Time frame: during procedure
Word reading accuracy (Experimental reading task)
Change in word reading accuracy from baseline compared to after Active HD-tDCS over V5/MT sessions than after Active HD-tDCS over V1 and Sham sessions. Word reading accuracy is considered as the percentage (%) of accuracy and computed as the ratio between the number of correctly read stimuli and the total number of stimuli presented multiplied by 100. The time points will be pre- (baseline) vs post-stimulation session.
Time frame: during procedure
Word reading speed (Experimental reading task)
Change in word reading speed from baseline compared to after Active HD-tDCS over V5/MT sessions than during Active HD-tDCS over V1 and Sham sessions. Word reading speed is considered as the syllables/seconds ratio and calculated dividing the total number of syllables pronounced by the total time spent to complete the reading (in seconds). The time points will be pre- (baseline) vs post-stimulation session.
Time frame: during procedure
Non-word reading accuracy (Experimental reading task)
Change in non-word reading accuracy from baseline compared to after Active HD-tDCS over V5/MT sessions than after Active HD-tDCS over V1 and Sham sessions. Non-word reading accuracy is considered as the percentage (%) of accuracy and computed as the ratio between the number of correctly read stimuli and the total number of stimuli presented multiplied by 100. The time points will be pre- (baseline) vs post-stimulation session.
Time frame: during procedure
Non-word reading speed (Experimental reading task)
Change in non-word reading speed from baseline compared to after Active HD-tDCS over V5/MT sessions than after Active HD-tDCS over V1 and Sham sessions. Non-word reading speed is considered as the syllables/seconds ratio and calculated dividing the total number of syllables pronounced by the total time spent to complete the reading (in seconds). The time points will be pre- (baseline) vs post-stimulation session.
Time frame: during procedure
Right visual hemisphere-motion perception (Experimental reading task)

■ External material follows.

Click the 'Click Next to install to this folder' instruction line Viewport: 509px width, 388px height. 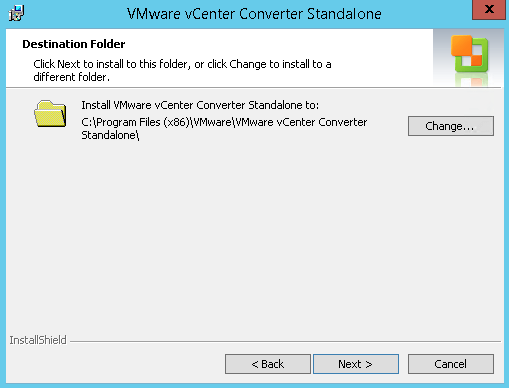182,64
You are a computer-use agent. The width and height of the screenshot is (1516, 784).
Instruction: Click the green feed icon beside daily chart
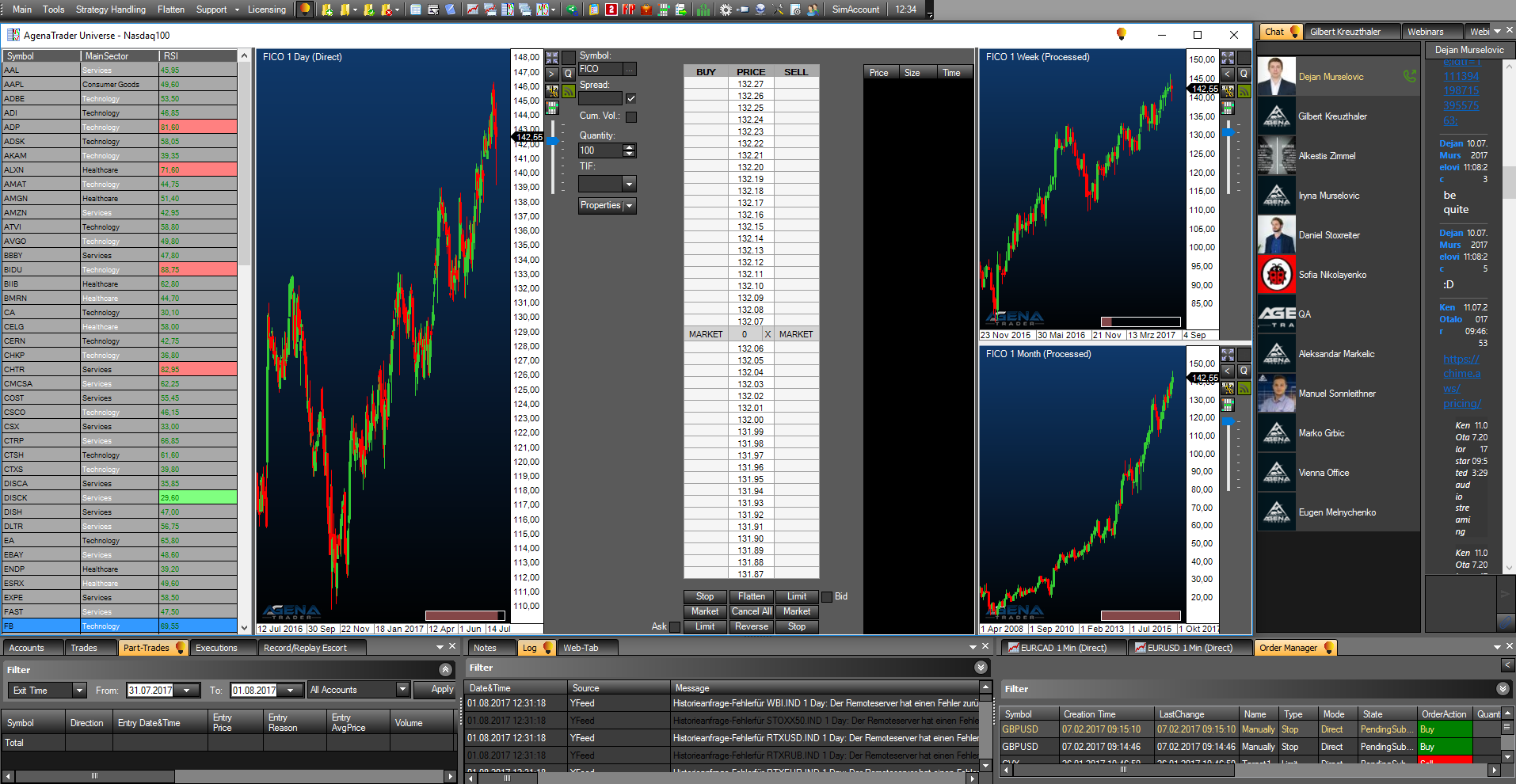pyautogui.click(x=569, y=91)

Change in right visual hemisphere-motion perception from baseline compared to after Active HD-tDCS over V5/MT sessions than after Active HD-tDCS over V1 and Sham sessions. Right visual hemisphere-motion perception is considered as the number of correct saccades. The time points will be pre- (baseline) vs post-stimulation session.

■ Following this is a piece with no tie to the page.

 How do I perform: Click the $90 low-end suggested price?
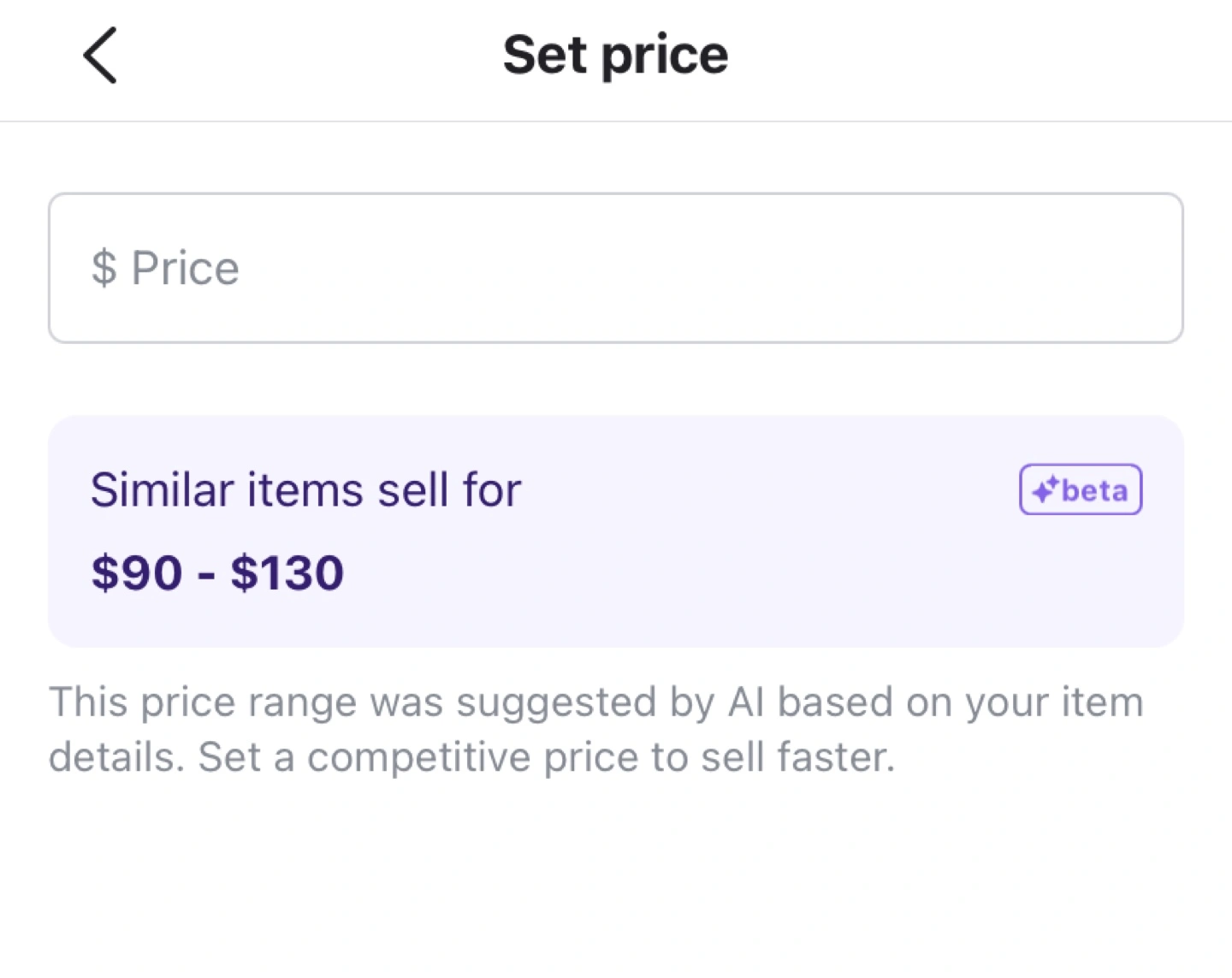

Time frame: during procedure
Rapid automatized naming letter and number (Experimental reading task)
Change in rapid automatized naming letter and number from baseline compared to after Active HD-tDCS over V5/MT sessions than after Active HD-tDCS over V1 and Sham sessions. Rapid automatized naming letter and number is considered as the total time spent (in seconds) to complete the task. The time points will be pre- (baseline) vs post-stimulation session.
Time frame: during procedure
Phoneme blending (Experimental reading task)
Change in phoneme blending from baseline compared to after Active HD-tDCS over V5/MT sessions than after Active HD-tDCS over V1 and Sham sessions. Phoneme blending is considered as the number of correctly blended phonemes. The time points will be pre- (baseline) vs post-stimulation session.
Time frame: during procedure
Eye-movements during reading (Experimental reading task)
Change in eye-movements from baseline compared to after reading during Active HD-tDCS over V5/MT sessions than after Active HD-tDCS over V1 and Sham sessions. Eye-movements during reading is considered as the number of saccades and the number of dwells. The time points will be pre- (baseline) vs post-stimulation session.
Time frame: during procedure
Spontaneous EEG (Experimental reading task)
Change in spontaneous EEG from baseline compared to after Active HD-tDCS over V5/MT sessions than after Active HD-tDCS over V1 and Sham sessions. Spontaneous EEG is considered as the individual alpha-peak frequency and the beta and theta/gamma oscillations. The time points will be pre- (baseline) vs post-stimulation session.